After your system is in production, you should still keep collecting the training data, and keep re-training the model. As the devices age, some of their parts will be coming to the end of life (by design or by mis-design), and this will be showing as the increasing frequency of their failures. This is something that you'd want to capture for the future diagnosis.
And the diagnostic data that was useful for testing is useful in production too. It's useful in two ways: First, when the diagnosis turns out to be wrong, and the case goes to the human diagnostician, the human may benefit from knowing, why did the machine make this diagnosis. He might be able to pinpoint the error quickly and cheaply, without repeating the difficult steps. Second, you should always look back at what is going wrong in production? It would never be perfect but can we do it better? For that, it would help to take the misdiagnosed cases and analyze them further. Try to figure out, what went wrong, and the diagnostic information is what lets you find out what went wrong. You might be also able to use the feedback from the human diagnosticians.
Oh, and a little tangent on the subject of the "ground truth". Recently I went to an internal conference on the subject of machine learning, and there they've been saying that there are the systems with the "ground truth" and systems without the "ground truth" (i.e. no known perfect solution, such as finding the topic of a text message). I disagree with that. I think that there are no systems without the "ground truth". There is always at least the "ground truth" benchmark of how would a human do at this task? Can the automated system match the human? Can the automated system beat the human? In that example of finding the topic of a test message, there obviously must be a body of training messages that the humans would read and formulate the topics. Then these messages can be used for testing of the automated models. And the good automated models must come reasonably close to what the humans did. Only after that can we use these automated models to process the real messages in the wild. Otherwise there is no way to tell if the results of these models are any good or if they are some complete garbage.

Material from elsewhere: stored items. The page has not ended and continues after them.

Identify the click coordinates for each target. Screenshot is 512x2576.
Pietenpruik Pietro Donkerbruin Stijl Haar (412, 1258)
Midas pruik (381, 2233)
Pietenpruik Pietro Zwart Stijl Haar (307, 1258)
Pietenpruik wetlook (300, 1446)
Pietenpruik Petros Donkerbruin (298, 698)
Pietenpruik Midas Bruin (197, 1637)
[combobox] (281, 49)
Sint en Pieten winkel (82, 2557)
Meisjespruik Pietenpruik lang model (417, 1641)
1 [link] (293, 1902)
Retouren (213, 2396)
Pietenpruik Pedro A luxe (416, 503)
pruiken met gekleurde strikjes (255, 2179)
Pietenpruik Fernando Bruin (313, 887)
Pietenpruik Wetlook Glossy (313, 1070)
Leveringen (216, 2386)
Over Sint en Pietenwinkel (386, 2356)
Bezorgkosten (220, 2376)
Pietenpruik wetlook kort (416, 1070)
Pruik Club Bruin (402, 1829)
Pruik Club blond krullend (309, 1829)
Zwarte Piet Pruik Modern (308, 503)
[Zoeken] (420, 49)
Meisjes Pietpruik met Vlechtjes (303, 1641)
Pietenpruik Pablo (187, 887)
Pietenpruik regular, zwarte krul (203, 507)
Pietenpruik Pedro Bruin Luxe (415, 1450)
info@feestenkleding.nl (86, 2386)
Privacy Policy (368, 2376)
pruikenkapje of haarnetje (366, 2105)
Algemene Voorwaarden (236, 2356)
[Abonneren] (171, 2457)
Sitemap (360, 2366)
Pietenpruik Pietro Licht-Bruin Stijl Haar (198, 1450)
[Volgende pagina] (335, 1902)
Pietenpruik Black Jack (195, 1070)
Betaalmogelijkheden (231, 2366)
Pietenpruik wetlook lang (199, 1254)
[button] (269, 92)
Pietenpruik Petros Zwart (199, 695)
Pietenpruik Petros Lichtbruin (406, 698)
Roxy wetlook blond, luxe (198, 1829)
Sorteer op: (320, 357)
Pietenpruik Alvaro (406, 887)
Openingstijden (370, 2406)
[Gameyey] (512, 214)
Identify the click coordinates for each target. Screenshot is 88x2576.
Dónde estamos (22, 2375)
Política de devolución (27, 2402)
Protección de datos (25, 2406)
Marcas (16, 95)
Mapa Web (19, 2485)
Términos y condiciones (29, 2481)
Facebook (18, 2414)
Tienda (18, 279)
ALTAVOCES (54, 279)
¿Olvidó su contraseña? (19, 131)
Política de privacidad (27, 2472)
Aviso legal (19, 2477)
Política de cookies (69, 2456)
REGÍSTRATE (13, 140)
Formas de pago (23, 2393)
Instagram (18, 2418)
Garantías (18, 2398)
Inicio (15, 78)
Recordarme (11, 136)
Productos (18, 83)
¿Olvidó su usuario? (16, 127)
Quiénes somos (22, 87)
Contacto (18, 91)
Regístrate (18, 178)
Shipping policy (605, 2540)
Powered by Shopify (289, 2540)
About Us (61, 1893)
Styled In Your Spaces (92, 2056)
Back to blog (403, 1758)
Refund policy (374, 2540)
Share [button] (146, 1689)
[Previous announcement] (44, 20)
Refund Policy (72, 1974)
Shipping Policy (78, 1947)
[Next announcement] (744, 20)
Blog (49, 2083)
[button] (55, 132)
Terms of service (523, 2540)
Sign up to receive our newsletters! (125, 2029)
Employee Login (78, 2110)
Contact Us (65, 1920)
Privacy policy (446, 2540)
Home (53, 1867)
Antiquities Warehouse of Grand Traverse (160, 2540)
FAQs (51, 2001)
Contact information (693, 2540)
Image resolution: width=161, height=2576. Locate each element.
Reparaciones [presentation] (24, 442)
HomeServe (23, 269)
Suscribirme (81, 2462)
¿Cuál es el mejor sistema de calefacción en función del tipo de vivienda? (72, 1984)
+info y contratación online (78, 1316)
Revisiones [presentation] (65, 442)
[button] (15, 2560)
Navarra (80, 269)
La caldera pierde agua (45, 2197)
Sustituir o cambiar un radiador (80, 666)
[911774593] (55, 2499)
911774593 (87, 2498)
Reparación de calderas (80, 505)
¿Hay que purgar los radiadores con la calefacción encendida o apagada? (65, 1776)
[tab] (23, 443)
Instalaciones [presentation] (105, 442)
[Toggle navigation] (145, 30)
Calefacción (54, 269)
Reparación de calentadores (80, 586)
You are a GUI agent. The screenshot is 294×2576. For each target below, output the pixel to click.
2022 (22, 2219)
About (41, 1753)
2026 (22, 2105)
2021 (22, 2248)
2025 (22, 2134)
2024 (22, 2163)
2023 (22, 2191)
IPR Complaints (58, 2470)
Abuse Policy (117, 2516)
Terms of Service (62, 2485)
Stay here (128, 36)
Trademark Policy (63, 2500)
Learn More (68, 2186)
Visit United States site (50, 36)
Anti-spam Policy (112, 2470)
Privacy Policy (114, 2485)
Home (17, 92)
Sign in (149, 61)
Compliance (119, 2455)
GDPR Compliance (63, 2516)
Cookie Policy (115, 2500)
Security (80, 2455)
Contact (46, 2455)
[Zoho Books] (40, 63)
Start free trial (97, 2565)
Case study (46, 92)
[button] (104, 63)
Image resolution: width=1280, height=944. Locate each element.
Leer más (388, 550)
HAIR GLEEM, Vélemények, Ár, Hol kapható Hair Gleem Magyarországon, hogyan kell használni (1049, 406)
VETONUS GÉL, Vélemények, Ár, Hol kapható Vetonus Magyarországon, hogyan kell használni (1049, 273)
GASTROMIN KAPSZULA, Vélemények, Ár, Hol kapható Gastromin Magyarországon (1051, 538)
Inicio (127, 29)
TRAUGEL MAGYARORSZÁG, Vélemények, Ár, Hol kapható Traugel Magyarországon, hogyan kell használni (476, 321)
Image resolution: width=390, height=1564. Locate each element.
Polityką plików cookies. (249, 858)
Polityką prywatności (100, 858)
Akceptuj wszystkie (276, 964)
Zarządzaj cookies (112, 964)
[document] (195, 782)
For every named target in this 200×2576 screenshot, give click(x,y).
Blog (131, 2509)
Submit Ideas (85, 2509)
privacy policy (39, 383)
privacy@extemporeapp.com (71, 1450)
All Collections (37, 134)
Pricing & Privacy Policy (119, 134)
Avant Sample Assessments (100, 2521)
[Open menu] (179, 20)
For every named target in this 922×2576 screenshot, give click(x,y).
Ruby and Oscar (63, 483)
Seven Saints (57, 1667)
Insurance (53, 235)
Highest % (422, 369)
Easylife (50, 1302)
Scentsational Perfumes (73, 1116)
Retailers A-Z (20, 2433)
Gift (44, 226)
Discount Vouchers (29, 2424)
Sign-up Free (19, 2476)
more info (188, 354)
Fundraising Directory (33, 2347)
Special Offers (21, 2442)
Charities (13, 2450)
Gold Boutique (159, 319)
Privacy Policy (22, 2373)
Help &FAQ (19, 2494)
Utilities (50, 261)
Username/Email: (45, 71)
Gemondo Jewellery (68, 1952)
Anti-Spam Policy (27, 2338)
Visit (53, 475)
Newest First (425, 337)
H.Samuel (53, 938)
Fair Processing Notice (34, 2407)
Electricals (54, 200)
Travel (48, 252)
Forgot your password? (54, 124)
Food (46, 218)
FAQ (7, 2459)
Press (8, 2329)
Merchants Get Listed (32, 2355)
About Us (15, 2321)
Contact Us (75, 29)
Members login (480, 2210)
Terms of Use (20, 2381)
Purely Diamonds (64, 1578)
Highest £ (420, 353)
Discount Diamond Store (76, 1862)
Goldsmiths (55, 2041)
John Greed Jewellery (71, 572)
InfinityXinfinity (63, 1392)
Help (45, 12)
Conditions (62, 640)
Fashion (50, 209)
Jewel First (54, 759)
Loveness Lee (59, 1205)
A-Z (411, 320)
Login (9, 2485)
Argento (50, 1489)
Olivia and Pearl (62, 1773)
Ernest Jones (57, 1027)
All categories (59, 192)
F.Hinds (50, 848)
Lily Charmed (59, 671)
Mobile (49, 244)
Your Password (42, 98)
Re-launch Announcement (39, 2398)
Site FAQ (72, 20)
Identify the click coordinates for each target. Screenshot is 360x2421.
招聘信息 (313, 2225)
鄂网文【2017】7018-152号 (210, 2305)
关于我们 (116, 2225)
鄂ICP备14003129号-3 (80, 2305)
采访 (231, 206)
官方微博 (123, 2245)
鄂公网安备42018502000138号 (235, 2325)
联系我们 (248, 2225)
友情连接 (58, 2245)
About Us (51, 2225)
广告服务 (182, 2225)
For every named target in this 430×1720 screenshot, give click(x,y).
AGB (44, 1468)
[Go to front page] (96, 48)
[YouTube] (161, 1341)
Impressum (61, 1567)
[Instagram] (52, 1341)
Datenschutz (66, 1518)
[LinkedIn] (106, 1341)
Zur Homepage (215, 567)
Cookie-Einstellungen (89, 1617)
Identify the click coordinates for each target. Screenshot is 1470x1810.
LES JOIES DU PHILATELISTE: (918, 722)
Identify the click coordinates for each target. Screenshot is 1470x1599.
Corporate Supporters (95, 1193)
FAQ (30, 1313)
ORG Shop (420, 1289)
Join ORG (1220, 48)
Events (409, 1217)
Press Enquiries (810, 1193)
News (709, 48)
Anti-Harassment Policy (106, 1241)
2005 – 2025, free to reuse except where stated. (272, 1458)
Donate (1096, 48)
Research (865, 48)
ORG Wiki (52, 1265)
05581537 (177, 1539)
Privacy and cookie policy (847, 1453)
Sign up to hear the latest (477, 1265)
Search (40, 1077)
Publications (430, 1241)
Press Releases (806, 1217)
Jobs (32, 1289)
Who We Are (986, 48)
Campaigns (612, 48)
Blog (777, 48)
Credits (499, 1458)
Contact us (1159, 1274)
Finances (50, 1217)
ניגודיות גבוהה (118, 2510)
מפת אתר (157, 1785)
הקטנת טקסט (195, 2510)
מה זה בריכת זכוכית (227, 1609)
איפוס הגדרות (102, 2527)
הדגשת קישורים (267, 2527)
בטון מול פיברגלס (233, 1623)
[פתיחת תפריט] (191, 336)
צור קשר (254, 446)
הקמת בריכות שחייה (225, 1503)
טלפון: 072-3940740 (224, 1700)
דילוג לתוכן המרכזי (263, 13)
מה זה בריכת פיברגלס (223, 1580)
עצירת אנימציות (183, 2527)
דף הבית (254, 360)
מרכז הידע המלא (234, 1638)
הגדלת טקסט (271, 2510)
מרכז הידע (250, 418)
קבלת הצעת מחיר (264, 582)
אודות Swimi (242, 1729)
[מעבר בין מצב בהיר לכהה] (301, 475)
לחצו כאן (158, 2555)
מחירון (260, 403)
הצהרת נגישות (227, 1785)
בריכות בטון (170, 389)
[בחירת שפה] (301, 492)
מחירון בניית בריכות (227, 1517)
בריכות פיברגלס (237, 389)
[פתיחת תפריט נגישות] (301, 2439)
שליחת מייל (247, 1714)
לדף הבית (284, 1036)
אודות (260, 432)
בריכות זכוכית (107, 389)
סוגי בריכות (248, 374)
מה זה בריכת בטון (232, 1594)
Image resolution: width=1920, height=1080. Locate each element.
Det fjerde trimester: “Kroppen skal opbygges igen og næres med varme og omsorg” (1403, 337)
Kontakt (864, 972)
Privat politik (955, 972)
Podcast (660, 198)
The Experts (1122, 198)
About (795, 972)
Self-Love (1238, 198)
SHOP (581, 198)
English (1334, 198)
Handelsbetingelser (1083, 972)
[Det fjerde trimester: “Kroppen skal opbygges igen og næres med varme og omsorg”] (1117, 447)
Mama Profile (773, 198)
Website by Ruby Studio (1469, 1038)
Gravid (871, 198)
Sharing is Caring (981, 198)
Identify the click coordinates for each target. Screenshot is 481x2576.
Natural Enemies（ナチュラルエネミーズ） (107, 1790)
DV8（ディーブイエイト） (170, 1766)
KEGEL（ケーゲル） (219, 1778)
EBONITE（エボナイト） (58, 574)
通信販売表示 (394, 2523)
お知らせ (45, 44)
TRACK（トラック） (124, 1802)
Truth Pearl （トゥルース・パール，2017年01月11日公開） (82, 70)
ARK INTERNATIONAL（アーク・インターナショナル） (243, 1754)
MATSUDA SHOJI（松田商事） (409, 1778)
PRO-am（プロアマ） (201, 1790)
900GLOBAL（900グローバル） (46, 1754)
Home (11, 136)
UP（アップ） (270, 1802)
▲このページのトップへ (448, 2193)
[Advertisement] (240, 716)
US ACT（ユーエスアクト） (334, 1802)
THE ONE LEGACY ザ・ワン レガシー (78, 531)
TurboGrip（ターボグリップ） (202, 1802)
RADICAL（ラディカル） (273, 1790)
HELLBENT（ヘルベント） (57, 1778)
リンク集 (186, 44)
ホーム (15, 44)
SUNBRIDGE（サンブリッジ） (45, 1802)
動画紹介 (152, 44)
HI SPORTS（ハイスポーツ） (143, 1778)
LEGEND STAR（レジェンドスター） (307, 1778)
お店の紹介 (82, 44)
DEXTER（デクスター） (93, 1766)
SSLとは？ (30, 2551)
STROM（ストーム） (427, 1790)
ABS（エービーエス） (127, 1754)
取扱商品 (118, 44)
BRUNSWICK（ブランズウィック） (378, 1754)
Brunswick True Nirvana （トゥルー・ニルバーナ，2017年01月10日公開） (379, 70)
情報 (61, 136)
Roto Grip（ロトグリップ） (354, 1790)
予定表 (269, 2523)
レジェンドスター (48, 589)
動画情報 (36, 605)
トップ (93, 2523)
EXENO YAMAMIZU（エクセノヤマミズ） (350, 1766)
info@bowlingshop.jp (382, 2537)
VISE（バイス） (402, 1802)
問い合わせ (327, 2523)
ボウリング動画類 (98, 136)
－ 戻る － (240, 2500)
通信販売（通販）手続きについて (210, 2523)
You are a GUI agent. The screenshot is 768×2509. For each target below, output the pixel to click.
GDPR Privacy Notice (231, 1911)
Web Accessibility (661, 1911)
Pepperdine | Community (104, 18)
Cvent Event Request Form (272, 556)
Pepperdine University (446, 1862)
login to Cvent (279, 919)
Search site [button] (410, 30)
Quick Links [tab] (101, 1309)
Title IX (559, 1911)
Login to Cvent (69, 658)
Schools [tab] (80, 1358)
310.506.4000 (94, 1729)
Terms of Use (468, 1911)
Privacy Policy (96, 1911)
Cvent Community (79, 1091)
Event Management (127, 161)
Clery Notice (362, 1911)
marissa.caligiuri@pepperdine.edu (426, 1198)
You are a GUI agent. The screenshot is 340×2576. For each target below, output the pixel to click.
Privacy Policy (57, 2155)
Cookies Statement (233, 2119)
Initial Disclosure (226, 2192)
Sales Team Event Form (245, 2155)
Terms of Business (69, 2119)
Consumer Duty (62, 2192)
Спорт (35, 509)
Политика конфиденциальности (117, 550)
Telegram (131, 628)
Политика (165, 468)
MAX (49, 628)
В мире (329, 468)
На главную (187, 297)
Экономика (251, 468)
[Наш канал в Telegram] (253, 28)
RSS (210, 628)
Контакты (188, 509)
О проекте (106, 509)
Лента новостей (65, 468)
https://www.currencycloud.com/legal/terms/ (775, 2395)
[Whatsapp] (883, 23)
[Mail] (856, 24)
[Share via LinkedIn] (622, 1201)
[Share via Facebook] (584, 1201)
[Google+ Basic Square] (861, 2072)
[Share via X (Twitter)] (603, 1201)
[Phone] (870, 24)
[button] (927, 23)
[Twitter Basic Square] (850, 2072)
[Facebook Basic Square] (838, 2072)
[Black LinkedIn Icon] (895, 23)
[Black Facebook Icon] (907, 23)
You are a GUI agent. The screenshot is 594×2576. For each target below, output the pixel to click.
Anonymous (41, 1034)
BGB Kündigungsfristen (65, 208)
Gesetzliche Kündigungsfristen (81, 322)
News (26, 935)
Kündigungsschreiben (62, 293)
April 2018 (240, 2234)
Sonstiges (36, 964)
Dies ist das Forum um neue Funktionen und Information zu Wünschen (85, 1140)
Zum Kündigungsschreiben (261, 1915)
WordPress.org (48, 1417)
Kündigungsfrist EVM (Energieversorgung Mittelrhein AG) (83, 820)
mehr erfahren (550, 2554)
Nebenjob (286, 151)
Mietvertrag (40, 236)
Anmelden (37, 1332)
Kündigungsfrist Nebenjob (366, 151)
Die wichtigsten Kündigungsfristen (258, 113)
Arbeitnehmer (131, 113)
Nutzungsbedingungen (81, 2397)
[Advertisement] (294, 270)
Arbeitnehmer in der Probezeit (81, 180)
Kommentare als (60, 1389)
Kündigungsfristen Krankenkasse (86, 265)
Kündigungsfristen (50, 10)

There is always, ALWAYS a way to test your system and estimate, how good is it doing. If you didn't test it, you're not following the best practices, and you probably have a whole lot of bugs in your program. Testing the large volumes of data manually is impossible but the solution is to pick some samples and check carefully that these samples are producing the correct results. And of course there are other indications: for example, if you ever see a probability value of 15, this means that there is something very wrong with your computation.
***
That concludes what I had to say on the subject of the Bayesian expert systems. Unless I recall something that I forgot :-) I wrote up all the ideas I had, and that's actually more ideas than I've started with, I've had some interesting realizations as I went along. At some point I'll probably provide the code examples for the techniques discussed in the last few installments. We'll see how it will go with my time.